Ah! si nos chefs savaient que les pays qui leur déroulent le tapis rouge, les dirigeants qui les invitent à leurs tables, seront les premiers à ne pas se souvenir de leur nom, ils resteraient bien tranquilles dans leur bureau à faire le travail qui leur revient: sortir ce pays de l’abîme.

Si nos chefs n’avaient pas la mémoire courte et ne se laissaient pas enivrer par les effluves du pouvoir, par le roulement de la grosse caisse à chaque fois que la fanfare entame l’hymne, ils sauraient que des dizaines d’exaltés sont prêts à devenir martyrs pour, en échange de quelques heures de gloire, voir le chef en eux devenir un monstre.

Les rires complices se transforment si vite en menaçants grincements de dents. Que c’est stupéfiant! Les photos de famille des équipes qui s’installent se métamorphosent en avis de recherches, quand on se met à ne pas respecter les droits de l’homme. Un simple juge, n’importe où dans le monde, peut mettre fin à la superbe d’une présidence.
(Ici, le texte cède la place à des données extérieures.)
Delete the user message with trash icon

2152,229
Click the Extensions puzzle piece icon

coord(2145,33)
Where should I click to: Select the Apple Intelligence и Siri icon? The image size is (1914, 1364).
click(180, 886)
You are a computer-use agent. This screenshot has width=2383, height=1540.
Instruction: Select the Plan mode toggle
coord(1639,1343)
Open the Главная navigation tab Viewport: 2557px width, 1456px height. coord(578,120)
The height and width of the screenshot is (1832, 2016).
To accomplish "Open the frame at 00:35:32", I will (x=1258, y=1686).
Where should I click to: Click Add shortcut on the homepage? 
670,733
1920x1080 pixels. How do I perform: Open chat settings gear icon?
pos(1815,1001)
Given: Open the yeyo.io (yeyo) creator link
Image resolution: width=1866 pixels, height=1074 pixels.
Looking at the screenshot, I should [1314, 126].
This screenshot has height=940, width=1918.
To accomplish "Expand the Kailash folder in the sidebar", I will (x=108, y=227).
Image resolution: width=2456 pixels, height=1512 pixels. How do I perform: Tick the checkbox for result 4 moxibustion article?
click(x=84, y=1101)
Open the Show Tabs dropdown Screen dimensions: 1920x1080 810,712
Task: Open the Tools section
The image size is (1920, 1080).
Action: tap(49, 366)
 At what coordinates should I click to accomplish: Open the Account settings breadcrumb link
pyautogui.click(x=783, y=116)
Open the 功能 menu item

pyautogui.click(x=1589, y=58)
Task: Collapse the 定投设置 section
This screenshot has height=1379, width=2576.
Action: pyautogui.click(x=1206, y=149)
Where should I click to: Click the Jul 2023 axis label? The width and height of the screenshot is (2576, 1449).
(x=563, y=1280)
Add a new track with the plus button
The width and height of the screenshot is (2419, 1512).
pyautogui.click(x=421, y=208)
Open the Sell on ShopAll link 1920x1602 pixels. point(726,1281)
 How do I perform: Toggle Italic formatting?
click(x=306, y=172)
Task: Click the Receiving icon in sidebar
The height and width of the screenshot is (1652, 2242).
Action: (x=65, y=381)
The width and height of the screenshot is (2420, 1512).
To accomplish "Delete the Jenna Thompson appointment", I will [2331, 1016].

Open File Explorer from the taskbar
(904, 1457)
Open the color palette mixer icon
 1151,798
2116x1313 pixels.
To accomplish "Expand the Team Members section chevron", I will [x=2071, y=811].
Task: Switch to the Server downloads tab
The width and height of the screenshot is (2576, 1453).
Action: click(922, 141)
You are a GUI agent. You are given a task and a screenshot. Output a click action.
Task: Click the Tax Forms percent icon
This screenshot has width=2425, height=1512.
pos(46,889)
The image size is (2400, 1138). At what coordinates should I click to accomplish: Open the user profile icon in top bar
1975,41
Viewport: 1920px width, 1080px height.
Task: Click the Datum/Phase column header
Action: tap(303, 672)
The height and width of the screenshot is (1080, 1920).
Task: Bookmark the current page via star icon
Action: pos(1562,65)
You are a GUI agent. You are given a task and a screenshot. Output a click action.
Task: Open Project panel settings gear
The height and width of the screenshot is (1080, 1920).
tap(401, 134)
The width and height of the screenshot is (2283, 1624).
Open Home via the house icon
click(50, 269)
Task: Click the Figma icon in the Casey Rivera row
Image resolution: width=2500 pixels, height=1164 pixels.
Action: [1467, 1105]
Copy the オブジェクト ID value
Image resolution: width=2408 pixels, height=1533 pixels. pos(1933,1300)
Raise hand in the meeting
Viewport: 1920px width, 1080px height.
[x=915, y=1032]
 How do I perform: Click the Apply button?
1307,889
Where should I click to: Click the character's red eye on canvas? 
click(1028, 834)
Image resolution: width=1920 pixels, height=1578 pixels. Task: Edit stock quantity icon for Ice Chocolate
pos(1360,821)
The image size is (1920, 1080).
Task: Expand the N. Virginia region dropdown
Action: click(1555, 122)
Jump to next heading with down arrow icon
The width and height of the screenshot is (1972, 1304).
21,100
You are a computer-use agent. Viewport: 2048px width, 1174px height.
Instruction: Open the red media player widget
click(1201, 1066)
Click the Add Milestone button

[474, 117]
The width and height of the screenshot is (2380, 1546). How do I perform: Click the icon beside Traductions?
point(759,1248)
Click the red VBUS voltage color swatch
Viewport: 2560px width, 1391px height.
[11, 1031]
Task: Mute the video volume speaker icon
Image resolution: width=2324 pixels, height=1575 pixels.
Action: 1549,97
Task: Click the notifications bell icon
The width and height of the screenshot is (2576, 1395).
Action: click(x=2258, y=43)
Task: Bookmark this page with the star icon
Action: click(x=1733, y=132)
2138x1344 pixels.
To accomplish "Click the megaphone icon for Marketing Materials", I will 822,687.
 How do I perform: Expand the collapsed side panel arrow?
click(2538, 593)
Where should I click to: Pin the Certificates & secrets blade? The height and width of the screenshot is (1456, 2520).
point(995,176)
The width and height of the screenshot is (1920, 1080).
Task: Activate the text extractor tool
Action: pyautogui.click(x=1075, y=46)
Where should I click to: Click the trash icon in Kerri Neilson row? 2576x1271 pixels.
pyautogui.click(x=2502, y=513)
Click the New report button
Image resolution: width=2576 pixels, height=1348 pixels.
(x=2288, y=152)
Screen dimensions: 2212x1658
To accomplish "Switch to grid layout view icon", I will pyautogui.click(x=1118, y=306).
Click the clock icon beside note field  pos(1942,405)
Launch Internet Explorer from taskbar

René Préval, car en la matière il faut bien lui rendre hommage, fut le seul de nos présidents à résister à toutes les tentations d’autoritarisme. Bien lui en prit. Nous n’avons pas assez apprécié son apport à la cause de l’avancement de la démocratie et jeté, avec l’eau de son bain, bien de ses manières qui illumineraient l’action des autres.

Un président ne menace pas. N’injure pas. Ne fait ni ne recommande, ni ne laisse entreprendre des représailles. Un président est mesure et pondération. Force et sagesse. Un président se doit de voir plus loin que sa satisfaction immédiate. Un président doit savoir s’entourer. Un président mérite le respect et chaque jour se le procure. Un président a tant de pouvoirs et de responsabilités qu’il se doit d’en user à bon escient. Un président doit savoir éviter les pièges, les embuscades comme les petites provocations.

Le processus inauguré le 7 février 1986, mais enclenché depuis des lustres, a ses défauts. Mais que personne ne se méprenne! Le peuple, les amis d’Haïti et le monde entier ne laisseront pas s’installer, par mégarde ou pour complaire à l’élu du moment, une régression.

Tous ceux qui s’y sont essayés ces dernières années ont fini dans la fange. Il y a trop de responsables qui tiennent à leur visa et à leur petit voyage d’agrément pour que cela finisse autrement que par une capitulation sans condition.

Evitons le refrain des regrets, éloignons-nous des remords précoces, oeuvrons pour l’amélioration de la condition de tous et l’établissement de l’Etat de droit véritable. Ces objectifs sont si nobles et le fruit de l’effort si doux.

Monsieur le chef, qu’il serait dommage qu’un jour vous ayez à dire si je savais!